++++ Data extract ++++
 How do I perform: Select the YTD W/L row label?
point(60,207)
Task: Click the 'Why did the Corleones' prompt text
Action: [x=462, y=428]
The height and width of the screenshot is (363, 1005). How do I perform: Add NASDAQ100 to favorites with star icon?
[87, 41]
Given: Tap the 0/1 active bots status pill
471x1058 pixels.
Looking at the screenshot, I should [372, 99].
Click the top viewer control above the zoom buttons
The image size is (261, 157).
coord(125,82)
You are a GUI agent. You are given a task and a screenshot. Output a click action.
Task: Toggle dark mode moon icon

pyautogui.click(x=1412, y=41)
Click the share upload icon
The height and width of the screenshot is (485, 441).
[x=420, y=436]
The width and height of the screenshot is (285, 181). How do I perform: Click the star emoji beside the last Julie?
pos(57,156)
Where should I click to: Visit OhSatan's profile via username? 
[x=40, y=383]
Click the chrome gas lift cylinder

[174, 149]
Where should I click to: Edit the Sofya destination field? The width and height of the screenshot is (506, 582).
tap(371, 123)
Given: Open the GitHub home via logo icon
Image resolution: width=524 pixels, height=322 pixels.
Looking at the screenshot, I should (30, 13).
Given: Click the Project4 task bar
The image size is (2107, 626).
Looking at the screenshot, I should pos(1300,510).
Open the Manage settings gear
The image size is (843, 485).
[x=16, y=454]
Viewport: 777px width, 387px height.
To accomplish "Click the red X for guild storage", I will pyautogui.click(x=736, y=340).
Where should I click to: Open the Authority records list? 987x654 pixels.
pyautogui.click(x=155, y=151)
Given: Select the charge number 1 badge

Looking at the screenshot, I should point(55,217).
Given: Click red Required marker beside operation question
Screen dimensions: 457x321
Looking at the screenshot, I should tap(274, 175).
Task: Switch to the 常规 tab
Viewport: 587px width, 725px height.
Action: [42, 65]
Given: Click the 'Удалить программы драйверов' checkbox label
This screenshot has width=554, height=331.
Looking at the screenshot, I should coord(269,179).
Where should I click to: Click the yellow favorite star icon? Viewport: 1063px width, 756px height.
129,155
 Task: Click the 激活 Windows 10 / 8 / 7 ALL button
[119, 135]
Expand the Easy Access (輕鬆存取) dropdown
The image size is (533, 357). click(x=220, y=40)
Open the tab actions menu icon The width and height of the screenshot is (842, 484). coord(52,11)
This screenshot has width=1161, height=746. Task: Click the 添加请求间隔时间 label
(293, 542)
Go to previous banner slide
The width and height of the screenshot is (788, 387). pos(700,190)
++++
▸ **Task**
Every entry should be output again exactly as written.

▸ **Solution to this problem**
 How do I perform: Select the YTD W/L row label?
point(60,207)
Task: Click the 'Why did the Corleones' prompt text
Action: [x=462, y=428]
The height and width of the screenshot is (363, 1005). How do I perform: Add NASDAQ100 to favorites with star icon?
[87, 41]
Given: Tap the 0/1 active bots status pill
471x1058 pixels.
Looking at the screenshot, I should [372, 99].
Click the top viewer control above the zoom buttons
The image size is (261, 157).
coord(125,82)
You are a GUI agent. You are given a task and a screenshot. Output a click action.
Task: Toggle dark mode moon icon

pyautogui.click(x=1412, y=41)
Click the share upload icon
The height and width of the screenshot is (485, 441).
[x=420, y=436]
The width and height of the screenshot is (285, 181). How do I perform: Click the star emoji beside the last Julie?
pos(57,156)
Where should I click to: Visit OhSatan's profile via username? 
[x=40, y=383]
Click the chrome gas lift cylinder

[174, 149]
Where should I click to: Edit the Sofya destination field? The width and height of the screenshot is (506, 582).
tap(371, 123)
Given: Open the GitHub home via logo icon
Image resolution: width=524 pixels, height=322 pixels.
Looking at the screenshot, I should (30, 13).
Given: Click the Project4 task bar
The image size is (2107, 626).
Looking at the screenshot, I should pos(1300,510).
Open the Manage settings gear
The image size is (843, 485).
[x=16, y=454]
Viewport: 777px width, 387px height.
To accomplish "Click the red X for guild storage", I will pyautogui.click(x=736, y=340).
Where should I click to: Open the Authority records list? 987x654 pixels.
pyautogui.click(x=155, y=151)
Given: Select the charge number 1 badge

Looking at the screenshot, I should point(55,217).
Given: Click red Required marker beside operation question
Screen dimensions: 457x321
Looking at the screenshot, I should tap(274, 175).
Task: Switch to the 常规 tab
Viewport: 587px width, 725px height.
Action: [42, 65]
Given: Click the 'Удалить программы драйверов' checkbox label
This screenshot has width=554, height=331.
Looking at the screenshot, I should coord(269,179).
Where should I click to: Click the yellow favorite star icon? Viewport: 1063px width, 756px height.
129,155
 Task: Click the 激活 Windows 10 / 8 / 7 ALL button
[119, 135]
Expand the Easy Access (輕鬆存取) dropdown
The image size is (533, 357). click(x=220, y=40)
Open the tab actions menu icon The width and height of the screenshot is (842, 484). coord(52,11)
This screenshot has width=1161, height=746. Task: Click the 添加请求间隔时间 label
(293, 542)
Go to previous banner slide
The width and height of the screenshot is (788, 387). pos(700,190)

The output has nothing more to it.